### ASSIGNMENT
Quote the lines below from the one containing "Task: Sort by Last Executed On arrow" to the final line, both ends included; exclude the pictures.
::::
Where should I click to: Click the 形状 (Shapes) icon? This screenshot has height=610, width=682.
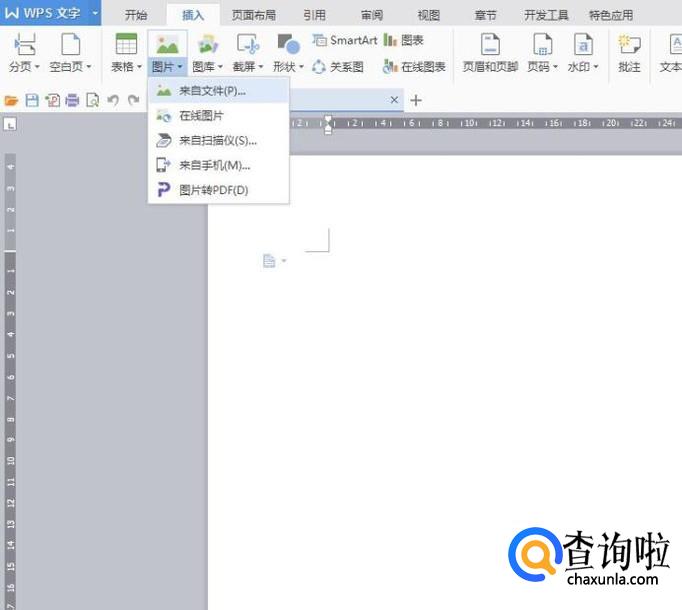(288, 45)
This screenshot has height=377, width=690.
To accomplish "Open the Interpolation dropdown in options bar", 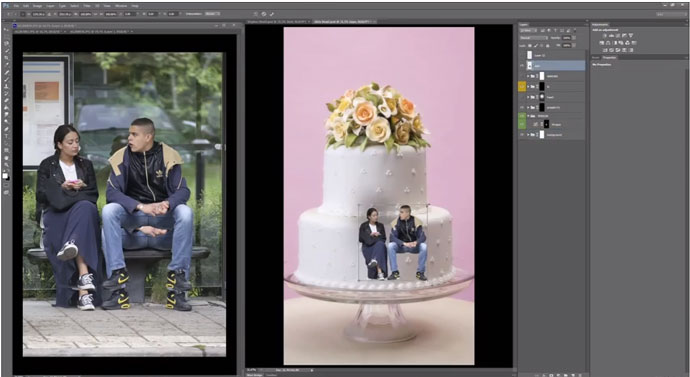I will point(212,14).
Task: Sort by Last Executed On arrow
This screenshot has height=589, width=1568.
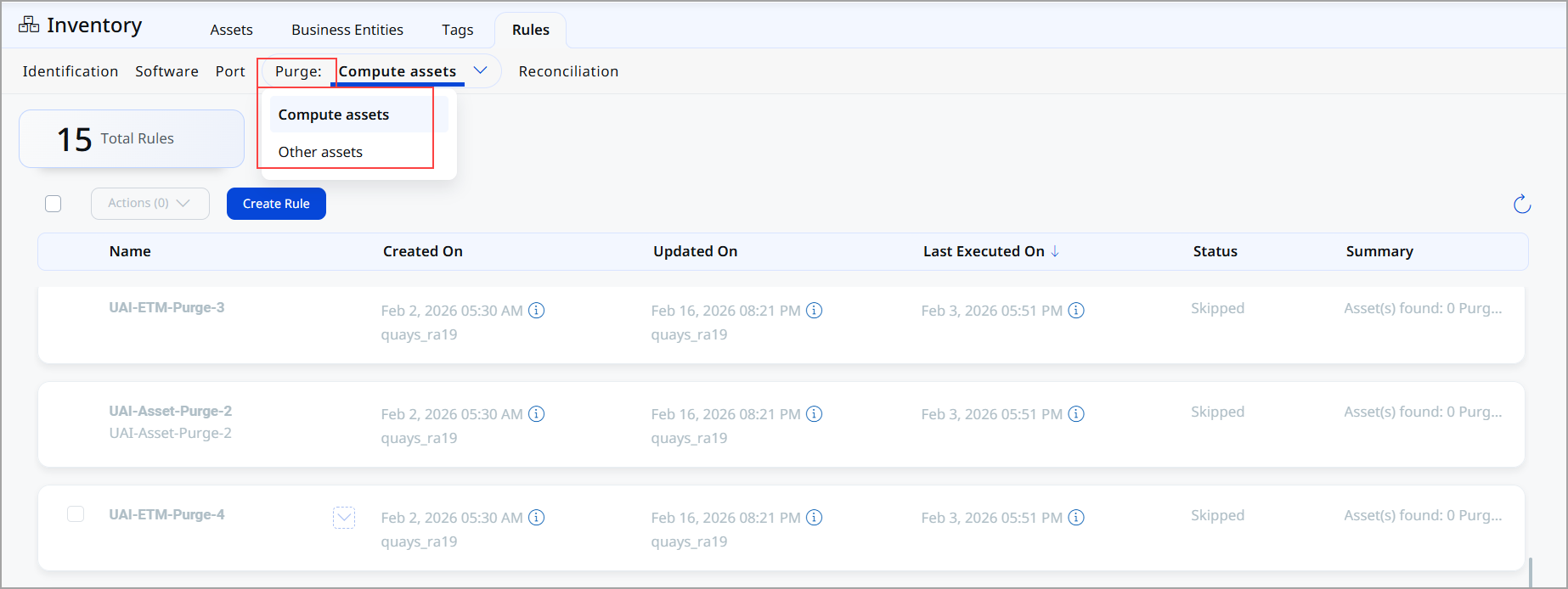Action: coord(1055,251)
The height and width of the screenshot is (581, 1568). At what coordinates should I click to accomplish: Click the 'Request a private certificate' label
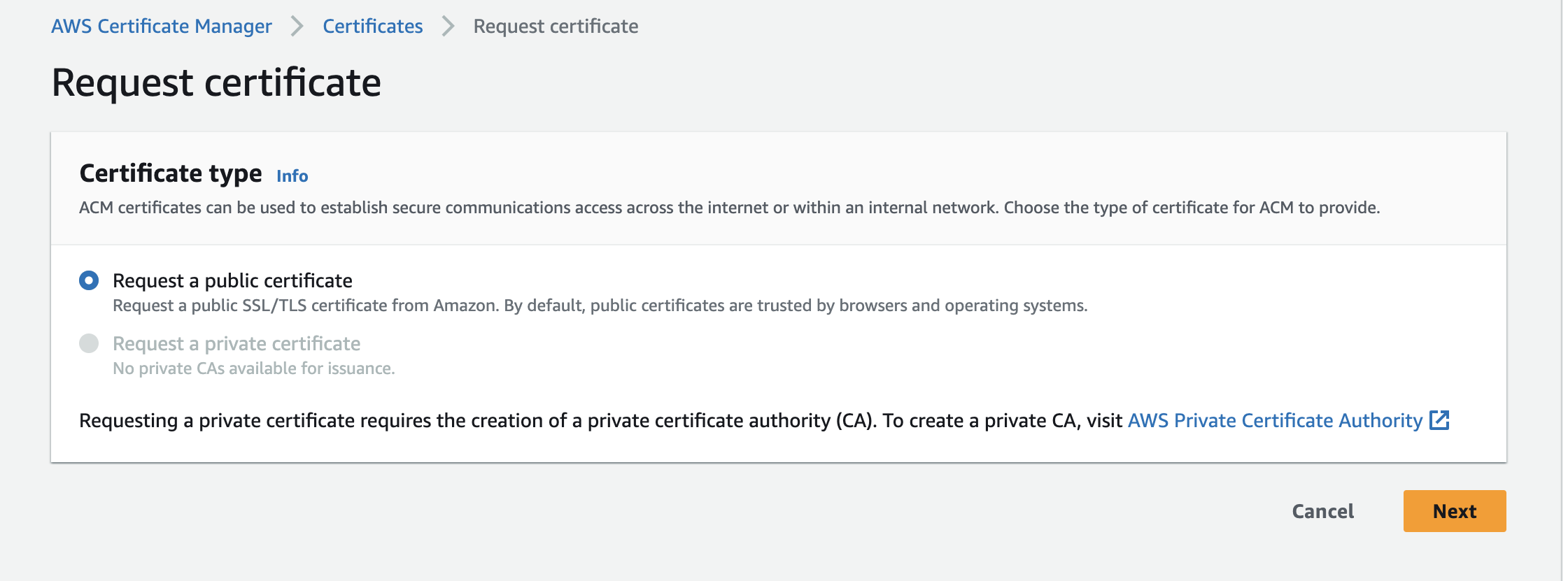pyautogui.click(x=236, y=343)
::::
### RESPONSE AREA
Task: Sort by Last Executed On arrow
This screenshot has height=589, width=1568.
Action: coord(1055,251)
The height and width of the screenshot is (581, 1568). At what coordinates should I click to accomplish: Click the 'Request a private certificate' label
pyautogui.click(x=236, y=343)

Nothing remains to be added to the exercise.